Among the entries below, please repeat exactly and only the lines from the line containing "Image resolution: width=710" to the line containing "has height=1018, width=507.", both lines included.

BEGIN

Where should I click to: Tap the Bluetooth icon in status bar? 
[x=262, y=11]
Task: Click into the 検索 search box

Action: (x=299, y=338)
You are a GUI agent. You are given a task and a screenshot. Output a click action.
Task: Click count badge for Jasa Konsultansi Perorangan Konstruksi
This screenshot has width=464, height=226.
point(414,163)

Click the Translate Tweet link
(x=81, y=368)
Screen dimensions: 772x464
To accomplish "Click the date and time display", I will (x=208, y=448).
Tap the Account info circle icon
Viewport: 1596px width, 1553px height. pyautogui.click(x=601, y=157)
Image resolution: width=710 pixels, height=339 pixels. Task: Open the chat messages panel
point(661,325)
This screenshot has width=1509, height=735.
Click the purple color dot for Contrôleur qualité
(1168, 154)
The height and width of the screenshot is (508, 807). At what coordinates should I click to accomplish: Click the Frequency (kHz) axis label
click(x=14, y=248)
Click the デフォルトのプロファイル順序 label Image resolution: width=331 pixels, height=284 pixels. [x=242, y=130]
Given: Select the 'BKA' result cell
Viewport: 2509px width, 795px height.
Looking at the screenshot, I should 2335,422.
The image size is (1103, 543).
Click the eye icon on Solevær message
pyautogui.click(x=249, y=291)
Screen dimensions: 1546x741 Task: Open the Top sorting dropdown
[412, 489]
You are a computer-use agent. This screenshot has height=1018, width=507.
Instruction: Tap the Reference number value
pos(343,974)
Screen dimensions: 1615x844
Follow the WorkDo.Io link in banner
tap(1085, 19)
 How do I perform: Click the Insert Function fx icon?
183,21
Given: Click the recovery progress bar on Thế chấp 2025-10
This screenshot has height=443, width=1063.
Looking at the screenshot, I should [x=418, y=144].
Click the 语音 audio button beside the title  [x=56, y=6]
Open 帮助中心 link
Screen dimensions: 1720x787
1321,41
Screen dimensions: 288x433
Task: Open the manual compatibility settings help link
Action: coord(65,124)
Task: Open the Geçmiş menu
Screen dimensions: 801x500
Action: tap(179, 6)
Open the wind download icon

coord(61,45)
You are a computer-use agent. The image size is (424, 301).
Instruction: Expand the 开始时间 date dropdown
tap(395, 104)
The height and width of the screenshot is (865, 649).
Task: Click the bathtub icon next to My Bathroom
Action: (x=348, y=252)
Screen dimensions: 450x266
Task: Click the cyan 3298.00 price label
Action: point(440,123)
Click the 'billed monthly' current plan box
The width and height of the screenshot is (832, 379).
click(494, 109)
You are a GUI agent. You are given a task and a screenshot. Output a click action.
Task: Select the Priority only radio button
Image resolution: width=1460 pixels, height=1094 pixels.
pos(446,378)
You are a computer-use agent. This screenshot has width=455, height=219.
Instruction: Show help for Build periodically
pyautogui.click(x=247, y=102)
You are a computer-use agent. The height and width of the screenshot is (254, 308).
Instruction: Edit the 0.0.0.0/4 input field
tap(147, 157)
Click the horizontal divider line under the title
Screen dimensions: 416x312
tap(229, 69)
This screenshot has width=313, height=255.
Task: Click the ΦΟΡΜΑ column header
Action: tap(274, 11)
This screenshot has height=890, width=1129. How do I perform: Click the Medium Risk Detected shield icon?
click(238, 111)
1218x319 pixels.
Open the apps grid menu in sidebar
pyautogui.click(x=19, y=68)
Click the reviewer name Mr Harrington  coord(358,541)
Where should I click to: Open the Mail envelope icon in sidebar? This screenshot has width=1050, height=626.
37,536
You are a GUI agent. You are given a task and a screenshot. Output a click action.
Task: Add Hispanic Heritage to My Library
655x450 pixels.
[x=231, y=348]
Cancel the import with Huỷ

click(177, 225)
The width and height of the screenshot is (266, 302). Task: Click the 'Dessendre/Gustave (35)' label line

END

**Solved problem:**
Image resolution: width=710 pixels, height=339 pixels. Task: Open the chat messages panel
point(661,325)
This screenshot has width=1509, height=735.
Click the purple color dot for Contrôleur qualité
(1168, 154)
The height and width of the screenshot is (508, 807). At what coordinates should I click to accomplish: Click the Frequency (kHz) axis label
click(x=14, y=248)
Click the デフォルトのプロファイル順序 label Image resolution: width=331 pixels, height=284 pixels. [x=242, y=130]
Given: Select the 'BKA' result cell
Viewport: 2509px width, 795px height.
Looking at the screenshot, I should 2335,422.
The image size is (1103, 543).
Click the eye icon on Solevær message
pyautogui.click(x=249, y=291)
Screen dimensions: 1546x741 Task: Open the Top sorting dropdown
[412, 489]
You are a computer-use agent. This screenshot has height=1018, width=507.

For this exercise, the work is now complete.